JP2005267723A - Circuit and device for reproducing - Google Patents

Abstract

<P>PROBLEM TO BE SOLVED: To prevent the destruction of an MR head caused by the application of an excessive voltage to the MR head. <P>SOLUTION: The reproducing circuit for reproducing data recorded in a recording medium by using an MR head is provided with an interterminal voltage limit circuit for limiting a voltage generated between the terminals of the MR head within a prescribed range. The interterminal voltage limit circuit is constructed in such a manner that the source terminals of first and second transistors are connected to both ends of the MR head, and a bias voltage is applied between the gate terminals of the first and second transistors. <P>COPYRIGHT: (C)2005,JPO&NCIPI

Description

  The present invention relates to a reproducing circuit and a reproducing apparatus for reproducing data recorded on a recording medium using an MR head.

  Conventionally, a reproducing apparatus that reproduces data magnetically recorded on a recording medium is recorded on the recording medium by connecting a reproducing circuit to an MR (Magneto Resistive) head having a characteristic in which a resistance value changes according to a magnetic force. Data is read using an MR head, and a signal read by the MR head is amplified by a reproducing circuit and output.

  This reproducing circuit is composed of an amplifier circuit for amplifying and outputting a signal read by the MR head, and a voltage bias circuit for applying a predetermined bias voltage between the terminals of the MR head (for example, a patent) Reference 1).

  For example, in the reproducing circuit 11 shown in FIG. 2, an amplifier circuit 13 and a voltage bias circuit 14 are connected to both terminals MRX and MRY of the MR head 12.

  The amplifier circuit 13 connects the non-inverting input terminal of the amplifier AMP11 to one terminal MRX of the MR head 12 via the capacitor C11, and the inverting input terminal of the amplifier AMP11 to the other terminal MRY of the MR head 12. The signal output terminals 15 and 16 are connected to the output terminal of the amplifier AMP11.
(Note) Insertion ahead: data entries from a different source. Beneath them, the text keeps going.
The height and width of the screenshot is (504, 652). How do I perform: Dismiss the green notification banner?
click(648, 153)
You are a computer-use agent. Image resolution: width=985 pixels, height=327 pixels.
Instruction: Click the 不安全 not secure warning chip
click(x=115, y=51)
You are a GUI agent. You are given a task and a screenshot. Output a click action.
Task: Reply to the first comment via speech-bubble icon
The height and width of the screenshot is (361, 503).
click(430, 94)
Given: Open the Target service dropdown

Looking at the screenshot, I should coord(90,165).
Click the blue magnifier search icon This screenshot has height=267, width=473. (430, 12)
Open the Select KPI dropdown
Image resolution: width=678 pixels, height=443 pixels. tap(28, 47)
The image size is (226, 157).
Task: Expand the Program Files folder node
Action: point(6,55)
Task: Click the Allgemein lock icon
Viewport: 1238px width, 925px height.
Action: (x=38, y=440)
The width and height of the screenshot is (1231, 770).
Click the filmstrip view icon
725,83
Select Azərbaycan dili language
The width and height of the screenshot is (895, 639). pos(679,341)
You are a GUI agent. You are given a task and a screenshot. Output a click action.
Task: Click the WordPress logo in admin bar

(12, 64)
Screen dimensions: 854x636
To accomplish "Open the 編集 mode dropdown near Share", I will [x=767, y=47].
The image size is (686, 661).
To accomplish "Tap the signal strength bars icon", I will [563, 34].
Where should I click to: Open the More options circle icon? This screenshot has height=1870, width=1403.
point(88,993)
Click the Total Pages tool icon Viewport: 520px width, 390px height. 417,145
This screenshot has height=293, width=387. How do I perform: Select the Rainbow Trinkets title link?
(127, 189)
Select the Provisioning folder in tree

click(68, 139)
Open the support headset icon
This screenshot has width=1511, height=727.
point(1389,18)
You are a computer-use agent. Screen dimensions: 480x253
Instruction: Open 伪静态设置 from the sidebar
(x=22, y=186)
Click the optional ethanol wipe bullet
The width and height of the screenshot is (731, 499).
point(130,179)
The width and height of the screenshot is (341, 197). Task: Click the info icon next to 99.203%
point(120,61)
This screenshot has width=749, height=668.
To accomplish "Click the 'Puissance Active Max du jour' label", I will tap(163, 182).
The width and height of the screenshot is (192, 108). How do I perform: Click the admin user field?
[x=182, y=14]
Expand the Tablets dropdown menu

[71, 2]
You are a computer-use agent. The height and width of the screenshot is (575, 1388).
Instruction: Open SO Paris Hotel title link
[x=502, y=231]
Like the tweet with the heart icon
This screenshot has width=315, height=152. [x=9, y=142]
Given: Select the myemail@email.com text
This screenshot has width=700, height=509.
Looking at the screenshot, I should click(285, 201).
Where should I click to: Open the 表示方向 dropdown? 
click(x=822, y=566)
  In addition, the amplifier circuit 13 connects the transistors Q11 and Q12 to a diode at both terminals MRX and MRY of the MR head 12, and connects these transistors Q11 and Q12 to the ground terminal GND to obtain the midpoint potential of the MR head 12. Clamped to ground potential.

  The voltage bias circuit 14 connects the drain terminal of the pMOS type first transistor P11 to the positive power supply terminal Vcc, connects one terminal MRX of the MR head 12 to the source terminal of the first transistor P11, and The drain terminal of the nMOS type second transistor N11 is connected to the other terminal MRY of the MR head 12, and the negative power supply terminal Vee is connected to the source terminal of the second transistor N11.

  The voltage bias circuit 14 connects the drain terminal of the pMOS type third transistor P12 connected to the first transistor P11 and the current mirror to the positive power supply terminal Vcc, and the source terminal and the gate terminal of the third transistor P12. Is connected to the drain terminal of the nMOS type fourth transistor N12, and the negative power supply terminal Vee is connected to the source terminal of the fourth transistor N12.

  Further, the voltage bias circuit 14 connects the reference voltage source E11 to one terminal MRX of the MR head 12, connects the inverting input terminal of the voltage-current converter Gm11 to the reference voltage source E11, and connects the other terminal of the MR head 12. The non-inverting input terminal of the voltage / current converter Gm11 is connected to the terminal MRY, the gate terminals of the second and fourth transistors N11 and N12 and the capacitor C13 are connected to the output terminal of the voltage / current converter Gm11, and this capacitor Negative power supply terminal Vee is connected to C13.

The voltage bias circuit 14 feeds back the gate potential of the second transistor N11 by the output of the voltage / current converter Gm11 so that the voltage between the terminals of the MR head 12 becomes equal to the voltage at the reference voltage source E11. Thus, a predetermined bias voltage (here, the voltage at the reference voltage source E11) is applied to both ends of the MR head 12.
JP 2004-14076 A

  However, in the reproducing apparatus using the MR head 12, since the distance between the recording medium and the MR head 12 is as close as several tens of nanometers, the MR head 12 contacts the protrusion on the recording medium during operation. In some cases, a phenomenon called thermal asperity occurs in which the resistance of the MR head 12 temporarily increases due to heating.

  In the reproducing circuit built in the conventional reproducing apparatus, since the voltage generated between the terminals of the MR head 12 is not limited at all, when thermal asperity occurs, the resistance of the MR head 12 increases due to heat. At the same time, an excessive voltage corresponding to the resistance of the MR head 12 is generated between the terminals of the MR head 12, and the MR head 12 may be destroyed by applying the excessive voltage to the MR head 12. It was.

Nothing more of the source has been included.